Output exactly the lines below, starting with the line that has "[Norlux Galactic C] (54, 1148)" and going on through the line that has "Norlux Zoom indbygningsspot (48, 2168)", both included, and no other lines.

• Stored dataset items
- Opening Delimiter -

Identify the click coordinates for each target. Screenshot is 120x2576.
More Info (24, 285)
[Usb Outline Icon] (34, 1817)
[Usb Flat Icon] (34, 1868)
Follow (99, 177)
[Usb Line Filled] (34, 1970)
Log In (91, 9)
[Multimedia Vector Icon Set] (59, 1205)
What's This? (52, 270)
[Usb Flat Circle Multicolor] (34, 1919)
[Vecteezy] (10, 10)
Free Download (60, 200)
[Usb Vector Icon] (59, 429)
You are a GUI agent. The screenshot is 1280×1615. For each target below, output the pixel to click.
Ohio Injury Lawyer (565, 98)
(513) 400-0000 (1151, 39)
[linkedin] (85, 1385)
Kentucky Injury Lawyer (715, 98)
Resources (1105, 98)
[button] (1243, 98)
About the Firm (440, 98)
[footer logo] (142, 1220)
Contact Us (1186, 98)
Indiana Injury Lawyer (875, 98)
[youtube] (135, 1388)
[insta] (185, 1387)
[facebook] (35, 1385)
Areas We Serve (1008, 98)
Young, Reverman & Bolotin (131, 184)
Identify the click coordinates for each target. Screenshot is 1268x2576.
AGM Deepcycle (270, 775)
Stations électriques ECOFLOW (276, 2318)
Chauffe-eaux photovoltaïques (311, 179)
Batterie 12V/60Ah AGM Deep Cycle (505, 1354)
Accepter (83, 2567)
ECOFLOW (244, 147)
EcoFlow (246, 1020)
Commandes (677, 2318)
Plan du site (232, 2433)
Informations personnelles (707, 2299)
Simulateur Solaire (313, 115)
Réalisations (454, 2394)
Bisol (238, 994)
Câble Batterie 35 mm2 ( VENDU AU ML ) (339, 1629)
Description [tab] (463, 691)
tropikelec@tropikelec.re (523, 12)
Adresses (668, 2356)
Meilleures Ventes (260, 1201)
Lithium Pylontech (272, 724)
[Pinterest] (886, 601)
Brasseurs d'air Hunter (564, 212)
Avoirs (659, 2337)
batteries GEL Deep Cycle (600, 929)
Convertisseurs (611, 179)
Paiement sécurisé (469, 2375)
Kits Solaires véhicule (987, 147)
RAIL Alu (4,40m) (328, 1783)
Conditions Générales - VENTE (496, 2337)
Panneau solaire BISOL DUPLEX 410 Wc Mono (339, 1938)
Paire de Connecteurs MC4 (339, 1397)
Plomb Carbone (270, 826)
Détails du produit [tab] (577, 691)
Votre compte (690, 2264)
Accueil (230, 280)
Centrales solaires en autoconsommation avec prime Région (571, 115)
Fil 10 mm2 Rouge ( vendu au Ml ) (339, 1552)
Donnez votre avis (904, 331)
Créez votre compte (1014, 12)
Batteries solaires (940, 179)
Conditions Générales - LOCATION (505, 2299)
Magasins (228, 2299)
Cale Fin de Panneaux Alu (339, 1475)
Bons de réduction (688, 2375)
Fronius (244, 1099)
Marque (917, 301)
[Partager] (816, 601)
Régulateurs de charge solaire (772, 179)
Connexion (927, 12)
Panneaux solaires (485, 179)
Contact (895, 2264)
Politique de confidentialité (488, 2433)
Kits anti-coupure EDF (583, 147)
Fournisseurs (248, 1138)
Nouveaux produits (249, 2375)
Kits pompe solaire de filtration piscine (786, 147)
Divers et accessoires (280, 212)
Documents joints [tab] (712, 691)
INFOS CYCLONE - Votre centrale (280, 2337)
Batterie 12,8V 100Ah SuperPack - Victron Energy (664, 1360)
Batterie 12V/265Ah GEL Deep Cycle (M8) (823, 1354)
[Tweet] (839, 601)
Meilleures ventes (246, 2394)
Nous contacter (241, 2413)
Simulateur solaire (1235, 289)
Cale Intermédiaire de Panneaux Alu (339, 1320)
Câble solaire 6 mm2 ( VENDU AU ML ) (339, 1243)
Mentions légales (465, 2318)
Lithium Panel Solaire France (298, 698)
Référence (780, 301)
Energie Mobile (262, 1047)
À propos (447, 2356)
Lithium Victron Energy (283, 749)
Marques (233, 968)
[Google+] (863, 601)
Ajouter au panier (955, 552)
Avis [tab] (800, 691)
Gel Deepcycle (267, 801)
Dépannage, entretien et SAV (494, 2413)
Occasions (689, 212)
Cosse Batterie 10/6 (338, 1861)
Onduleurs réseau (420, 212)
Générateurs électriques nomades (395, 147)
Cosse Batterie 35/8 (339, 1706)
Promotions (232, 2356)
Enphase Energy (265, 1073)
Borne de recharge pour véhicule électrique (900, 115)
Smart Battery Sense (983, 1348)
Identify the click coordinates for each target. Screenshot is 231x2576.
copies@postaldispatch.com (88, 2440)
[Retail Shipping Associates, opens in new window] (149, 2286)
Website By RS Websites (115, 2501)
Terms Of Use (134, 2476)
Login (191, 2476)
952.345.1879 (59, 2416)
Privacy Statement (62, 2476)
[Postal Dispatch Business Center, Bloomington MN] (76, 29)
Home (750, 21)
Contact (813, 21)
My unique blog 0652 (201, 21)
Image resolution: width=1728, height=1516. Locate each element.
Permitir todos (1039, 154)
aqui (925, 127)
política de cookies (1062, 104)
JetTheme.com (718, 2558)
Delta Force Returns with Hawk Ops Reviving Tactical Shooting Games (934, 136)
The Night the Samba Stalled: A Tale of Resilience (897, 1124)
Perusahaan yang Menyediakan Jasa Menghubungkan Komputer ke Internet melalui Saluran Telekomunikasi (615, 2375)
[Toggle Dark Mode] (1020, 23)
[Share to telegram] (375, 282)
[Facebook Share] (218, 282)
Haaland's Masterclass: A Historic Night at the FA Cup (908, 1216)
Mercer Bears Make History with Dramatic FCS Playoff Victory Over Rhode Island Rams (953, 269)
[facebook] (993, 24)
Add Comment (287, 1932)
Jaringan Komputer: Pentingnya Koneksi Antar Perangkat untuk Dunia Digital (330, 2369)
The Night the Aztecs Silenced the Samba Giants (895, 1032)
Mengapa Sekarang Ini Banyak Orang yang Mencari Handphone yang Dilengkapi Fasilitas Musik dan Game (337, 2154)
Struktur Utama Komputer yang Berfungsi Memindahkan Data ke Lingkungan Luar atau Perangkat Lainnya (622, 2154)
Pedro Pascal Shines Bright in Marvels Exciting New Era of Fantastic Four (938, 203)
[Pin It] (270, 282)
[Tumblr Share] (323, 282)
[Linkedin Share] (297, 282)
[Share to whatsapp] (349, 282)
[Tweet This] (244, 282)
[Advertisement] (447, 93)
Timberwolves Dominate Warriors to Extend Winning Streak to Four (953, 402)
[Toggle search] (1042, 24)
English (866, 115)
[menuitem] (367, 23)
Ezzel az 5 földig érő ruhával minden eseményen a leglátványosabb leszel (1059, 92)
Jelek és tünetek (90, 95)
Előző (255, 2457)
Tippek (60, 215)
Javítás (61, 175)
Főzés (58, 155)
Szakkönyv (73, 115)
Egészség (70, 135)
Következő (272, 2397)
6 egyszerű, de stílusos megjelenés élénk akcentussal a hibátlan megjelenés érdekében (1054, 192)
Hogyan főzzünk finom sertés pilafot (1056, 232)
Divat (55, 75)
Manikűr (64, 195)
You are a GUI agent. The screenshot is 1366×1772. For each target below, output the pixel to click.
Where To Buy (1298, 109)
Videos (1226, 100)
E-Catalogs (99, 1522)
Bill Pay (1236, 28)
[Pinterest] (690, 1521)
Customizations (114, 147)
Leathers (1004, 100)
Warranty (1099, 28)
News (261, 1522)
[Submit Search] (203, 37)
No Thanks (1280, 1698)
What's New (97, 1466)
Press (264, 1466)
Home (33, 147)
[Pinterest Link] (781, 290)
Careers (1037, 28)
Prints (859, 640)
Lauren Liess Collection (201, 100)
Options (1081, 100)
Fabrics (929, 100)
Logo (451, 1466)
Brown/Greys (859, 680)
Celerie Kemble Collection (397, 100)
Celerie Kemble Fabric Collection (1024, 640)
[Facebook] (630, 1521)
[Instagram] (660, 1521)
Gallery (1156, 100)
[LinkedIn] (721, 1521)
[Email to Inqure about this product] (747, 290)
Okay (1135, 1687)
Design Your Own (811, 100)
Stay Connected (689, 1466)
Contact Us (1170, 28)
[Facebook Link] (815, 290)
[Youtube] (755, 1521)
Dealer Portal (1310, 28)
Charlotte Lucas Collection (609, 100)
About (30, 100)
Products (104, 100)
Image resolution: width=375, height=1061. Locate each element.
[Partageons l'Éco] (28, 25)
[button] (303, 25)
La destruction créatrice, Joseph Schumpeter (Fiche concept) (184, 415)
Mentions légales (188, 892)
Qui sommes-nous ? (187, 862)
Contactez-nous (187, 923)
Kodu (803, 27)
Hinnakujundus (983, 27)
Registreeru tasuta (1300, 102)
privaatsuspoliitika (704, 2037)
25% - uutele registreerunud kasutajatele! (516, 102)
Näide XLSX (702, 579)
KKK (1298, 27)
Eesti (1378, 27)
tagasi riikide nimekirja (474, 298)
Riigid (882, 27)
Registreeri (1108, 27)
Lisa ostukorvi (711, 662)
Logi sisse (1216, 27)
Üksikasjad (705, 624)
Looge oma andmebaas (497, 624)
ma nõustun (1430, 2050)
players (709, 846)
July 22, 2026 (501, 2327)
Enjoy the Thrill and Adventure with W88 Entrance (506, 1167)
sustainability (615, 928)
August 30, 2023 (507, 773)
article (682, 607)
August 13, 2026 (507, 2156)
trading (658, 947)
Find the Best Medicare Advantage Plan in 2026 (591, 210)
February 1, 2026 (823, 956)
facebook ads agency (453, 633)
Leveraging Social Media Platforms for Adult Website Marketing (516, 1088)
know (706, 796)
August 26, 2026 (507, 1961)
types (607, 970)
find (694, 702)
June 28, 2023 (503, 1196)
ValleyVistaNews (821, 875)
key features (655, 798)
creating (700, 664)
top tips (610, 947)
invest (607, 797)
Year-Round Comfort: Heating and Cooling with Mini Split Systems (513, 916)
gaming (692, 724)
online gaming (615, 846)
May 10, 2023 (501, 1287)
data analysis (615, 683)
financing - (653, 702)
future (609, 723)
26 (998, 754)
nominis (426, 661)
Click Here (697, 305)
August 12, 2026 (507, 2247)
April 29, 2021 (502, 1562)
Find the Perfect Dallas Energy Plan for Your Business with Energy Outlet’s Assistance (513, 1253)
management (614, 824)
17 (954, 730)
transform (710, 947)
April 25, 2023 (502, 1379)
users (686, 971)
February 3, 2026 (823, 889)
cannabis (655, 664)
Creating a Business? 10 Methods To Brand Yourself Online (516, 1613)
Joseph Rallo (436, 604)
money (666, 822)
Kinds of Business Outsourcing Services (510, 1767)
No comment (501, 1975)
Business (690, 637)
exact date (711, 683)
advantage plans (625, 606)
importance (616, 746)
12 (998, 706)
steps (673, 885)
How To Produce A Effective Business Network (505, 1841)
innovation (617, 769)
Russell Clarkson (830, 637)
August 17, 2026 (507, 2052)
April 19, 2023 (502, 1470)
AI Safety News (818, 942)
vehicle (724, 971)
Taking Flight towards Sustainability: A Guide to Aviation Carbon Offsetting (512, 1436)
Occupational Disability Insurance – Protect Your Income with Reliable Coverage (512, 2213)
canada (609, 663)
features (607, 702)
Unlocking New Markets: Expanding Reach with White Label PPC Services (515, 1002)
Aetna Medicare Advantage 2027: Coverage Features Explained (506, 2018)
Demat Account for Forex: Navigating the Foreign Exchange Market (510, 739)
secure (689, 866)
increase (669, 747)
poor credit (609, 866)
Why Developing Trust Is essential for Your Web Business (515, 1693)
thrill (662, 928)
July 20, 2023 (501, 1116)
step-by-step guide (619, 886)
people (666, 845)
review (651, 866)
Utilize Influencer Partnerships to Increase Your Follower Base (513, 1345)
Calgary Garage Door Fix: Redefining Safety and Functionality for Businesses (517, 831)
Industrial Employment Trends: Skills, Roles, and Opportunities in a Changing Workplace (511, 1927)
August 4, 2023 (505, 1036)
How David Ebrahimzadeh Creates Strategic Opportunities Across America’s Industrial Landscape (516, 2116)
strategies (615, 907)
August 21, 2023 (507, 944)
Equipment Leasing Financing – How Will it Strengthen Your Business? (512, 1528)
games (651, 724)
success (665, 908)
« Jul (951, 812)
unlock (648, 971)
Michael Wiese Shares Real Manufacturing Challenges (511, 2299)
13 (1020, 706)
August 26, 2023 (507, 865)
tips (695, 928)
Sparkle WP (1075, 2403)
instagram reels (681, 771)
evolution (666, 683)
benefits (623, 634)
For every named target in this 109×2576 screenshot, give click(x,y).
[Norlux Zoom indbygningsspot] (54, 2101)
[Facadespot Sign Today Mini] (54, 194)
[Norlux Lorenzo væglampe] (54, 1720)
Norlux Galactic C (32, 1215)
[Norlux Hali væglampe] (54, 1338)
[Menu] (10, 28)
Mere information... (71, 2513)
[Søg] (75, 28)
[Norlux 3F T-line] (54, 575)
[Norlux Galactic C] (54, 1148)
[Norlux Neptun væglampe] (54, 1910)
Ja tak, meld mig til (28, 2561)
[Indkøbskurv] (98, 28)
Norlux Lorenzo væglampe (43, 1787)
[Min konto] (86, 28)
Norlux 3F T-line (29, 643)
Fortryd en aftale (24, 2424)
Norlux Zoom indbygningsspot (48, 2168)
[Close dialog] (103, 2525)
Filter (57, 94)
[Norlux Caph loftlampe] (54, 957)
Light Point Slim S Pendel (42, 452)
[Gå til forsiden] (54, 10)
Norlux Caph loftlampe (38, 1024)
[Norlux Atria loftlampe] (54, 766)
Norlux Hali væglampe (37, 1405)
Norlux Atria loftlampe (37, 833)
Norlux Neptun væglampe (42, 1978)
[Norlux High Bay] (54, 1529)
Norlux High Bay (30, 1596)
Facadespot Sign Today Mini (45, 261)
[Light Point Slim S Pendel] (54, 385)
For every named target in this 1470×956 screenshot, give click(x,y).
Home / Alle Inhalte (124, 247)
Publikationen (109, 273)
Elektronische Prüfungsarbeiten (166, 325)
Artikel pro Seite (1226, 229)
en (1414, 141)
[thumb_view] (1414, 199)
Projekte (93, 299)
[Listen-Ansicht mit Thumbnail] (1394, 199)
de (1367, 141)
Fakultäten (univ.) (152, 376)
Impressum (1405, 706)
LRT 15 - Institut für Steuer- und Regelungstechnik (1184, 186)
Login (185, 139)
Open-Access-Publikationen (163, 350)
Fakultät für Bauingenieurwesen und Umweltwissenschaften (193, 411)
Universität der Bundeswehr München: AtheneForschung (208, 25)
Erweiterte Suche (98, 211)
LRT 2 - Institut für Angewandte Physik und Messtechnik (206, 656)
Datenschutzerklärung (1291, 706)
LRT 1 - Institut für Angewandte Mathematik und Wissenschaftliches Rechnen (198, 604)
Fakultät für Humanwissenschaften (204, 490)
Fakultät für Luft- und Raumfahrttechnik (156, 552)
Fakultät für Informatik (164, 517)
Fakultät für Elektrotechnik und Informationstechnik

- Closing Delimiter -

• ANSWER SECTION
[Norlux Galactic C] (54, 1148)
[Norlux Neptun væglampe] (54, 1910)
Ja tak, meld mig til (28, 2561)
[Indkøbskurv] (98, 28)
Norlux Lorenzo væglampe (43, 1787)
[Min konto] (86, 28)
Norlux 3F T-line (29, 643)
Fortryd en aftale (24, 2424)
Norlux Zoom indbygningsspot (48, 2168)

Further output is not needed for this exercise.